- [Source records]
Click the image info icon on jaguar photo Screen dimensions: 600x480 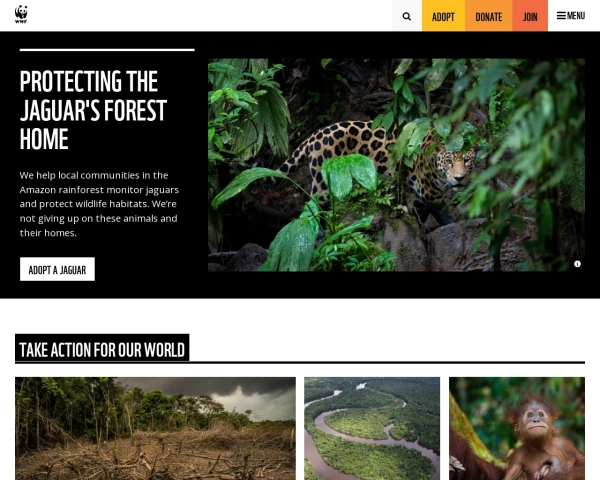click(577, 264)
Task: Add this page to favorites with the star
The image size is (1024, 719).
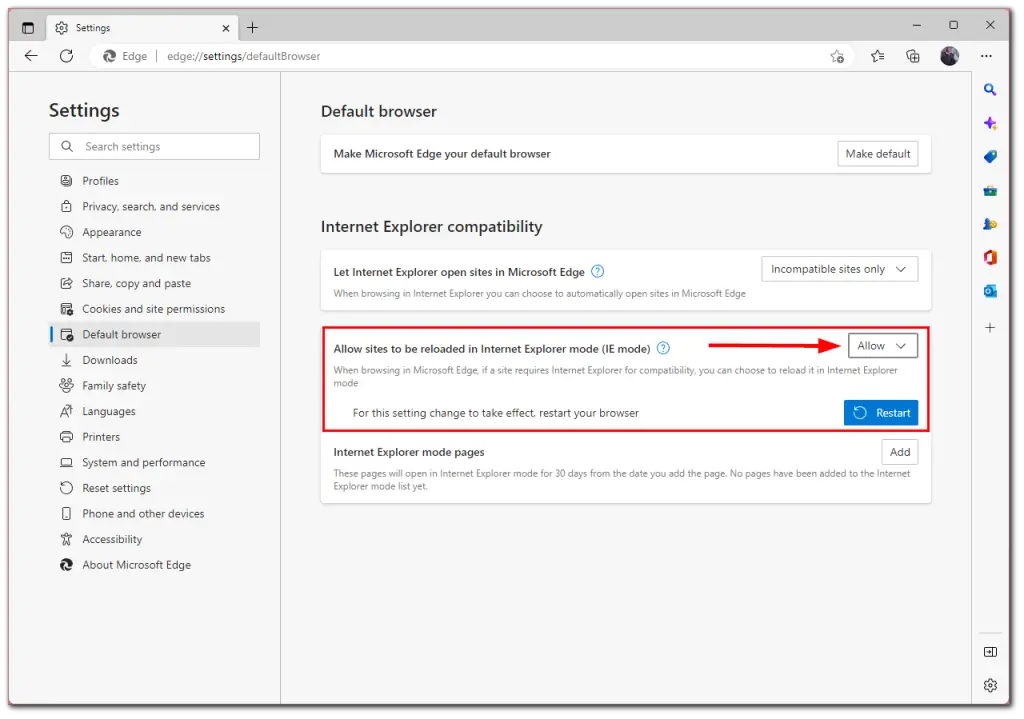Action: point(838,57)
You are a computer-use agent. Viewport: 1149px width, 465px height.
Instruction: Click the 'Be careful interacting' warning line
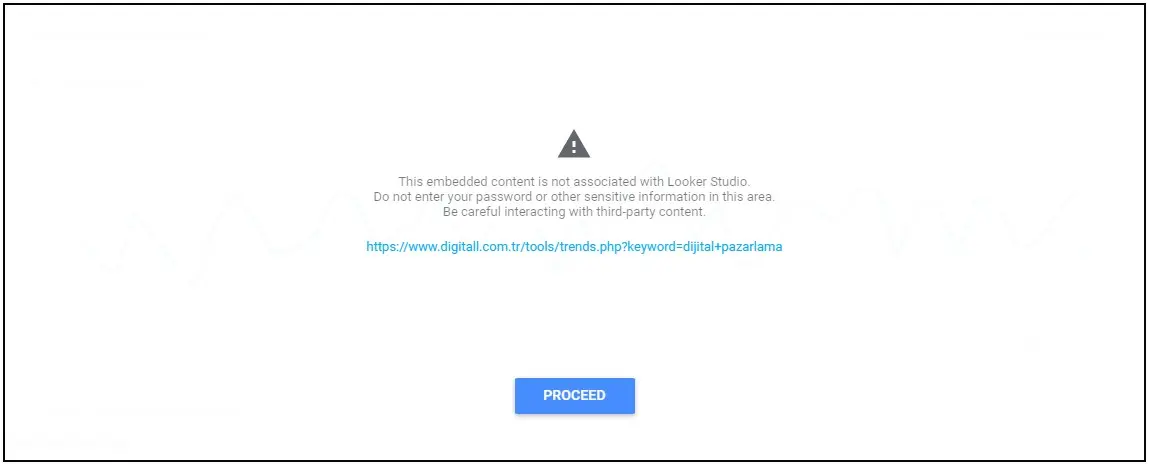click(x=574, y=212)
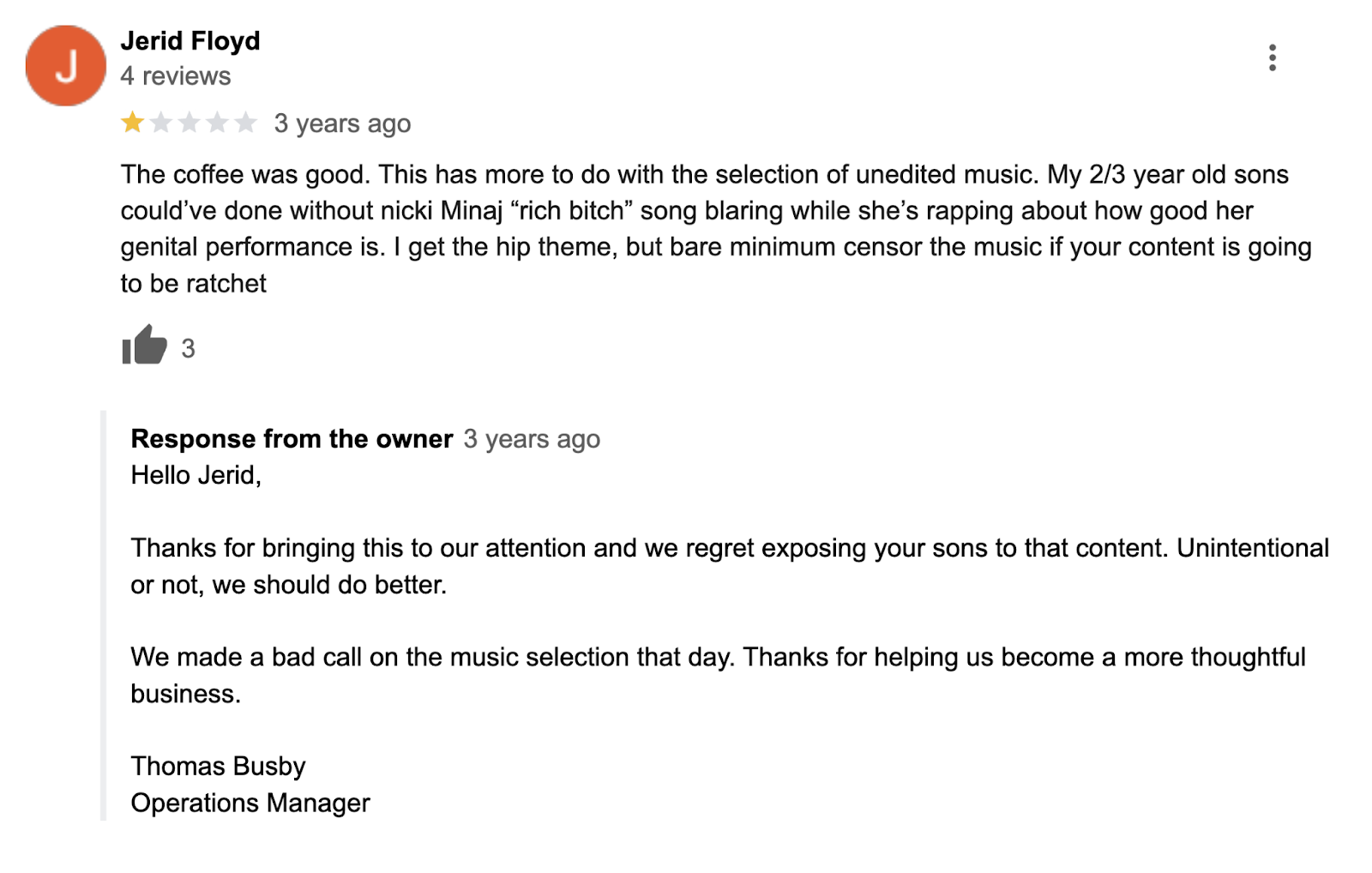Click Jerid Floyd's profile avatar

point(65,63)
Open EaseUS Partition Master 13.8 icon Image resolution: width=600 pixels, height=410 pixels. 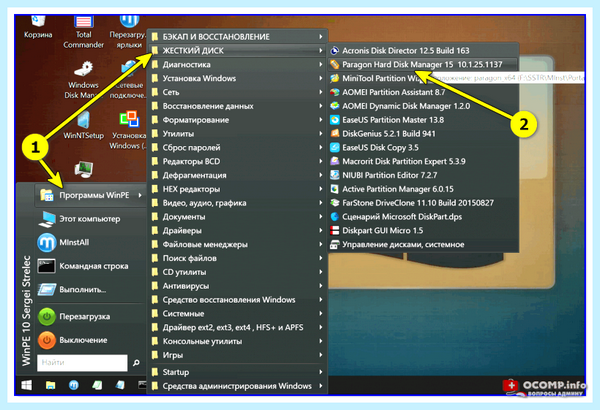(x=335, y=120)
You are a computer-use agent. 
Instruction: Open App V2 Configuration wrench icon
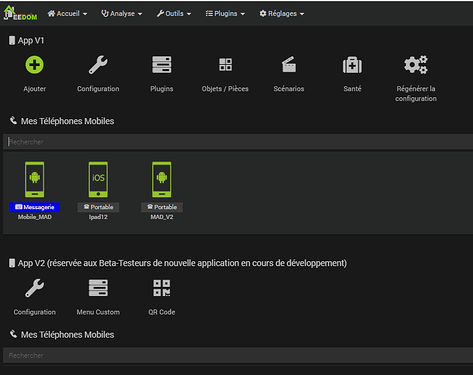coord(35,288)
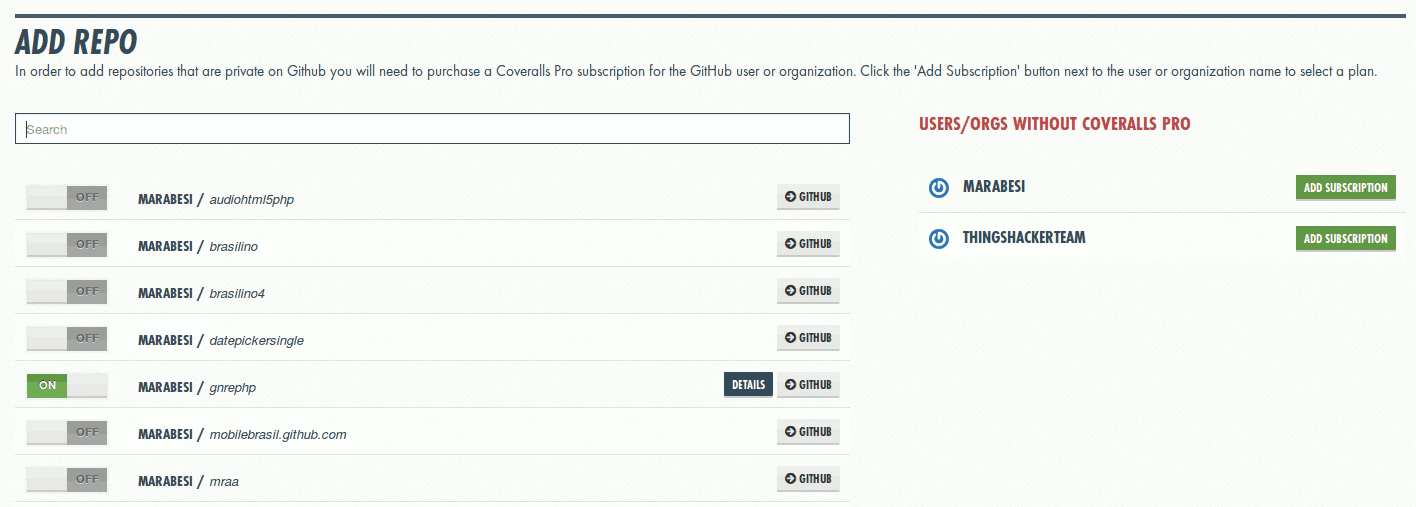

- [What to produce]
From the entries above, extract every line where the word "agent" appears.

- [Written response]
You are a computer-use agent. Viewport: 1149px width, 465px height.
You are a computer-use agent. 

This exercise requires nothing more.